Hier lautet die Antwort zusammengefasst: ja. Die Veränderungen waren aber bei allen Fonds nicht signifikant, sondern eher "kosmetischer Natur" (im Rahmen von etwa plus/minus fünf Prozent). Verkauft wurden zuallererst Unternehmen, bei denen auch nur der geringste Zweifel an der Bilanzqualität bestand. Insbesondere der M & G-Fonds hält unverändert an seinen im Konkurrenzvergleich sehr hohen Rohstoffanlagen fest. Generell legten alle vier Fonds schon immer großen Wert auf eine solide Bilanz und hatten ohnehin nie die Maximierung der Dividendenrendite zum Ziel.

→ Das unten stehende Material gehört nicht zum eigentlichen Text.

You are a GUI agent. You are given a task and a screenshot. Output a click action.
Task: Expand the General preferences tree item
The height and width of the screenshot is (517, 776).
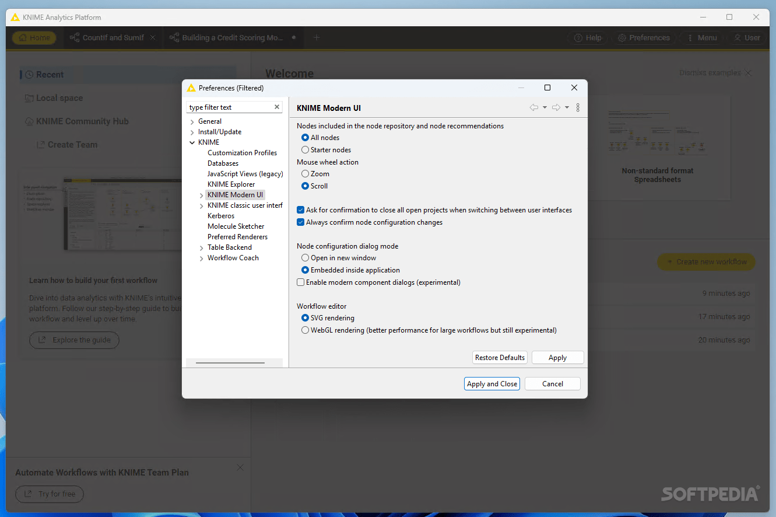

Große Vorsicht herrscht bei allen Anbietern gegenüber dem europäischen Bankensektor. Investiert wird, wenn überhaupt, in nordische Banken oder US-Institute. Der Finanzsektor wird vielmehr über Versicherungen (Sachversicherungen, Lebensversicherungen), Börsen und Vermögensverwalter abgedeckt. Die Segmente Luftfahrt, Reise & Freizeit oder Immobilien spielen in der Regel keine große Rolle in den Portfolios (mehr). Selektive Beimischungen können zum Beispiel ein japanischer REIT (DWS), Flughäfen und Mautstraßen (Fidelity) oder Disney (M & G) sein. Im Versorgersektor, dem zum Beispiel aufgrund des sinkenden Stromverbrauchs Einnahmen wegbrechen könnten, legen die Anbieter den geografischen Schwerpunkt eher auf die USA, wo sowohl das regulatorische Umfeld besser als auch der politische Druck geringer ist.

Ist eine spürbare Verschiebung der Anlagen zwischen den USA, Europa und Asien zu erwarten?

Größere geografische Anpassungen wurden von keinem Anbieter vorgenommen und seien auch nicht geplant. Eine Flucht aus Europa ist somit nicht zu verzeichnen.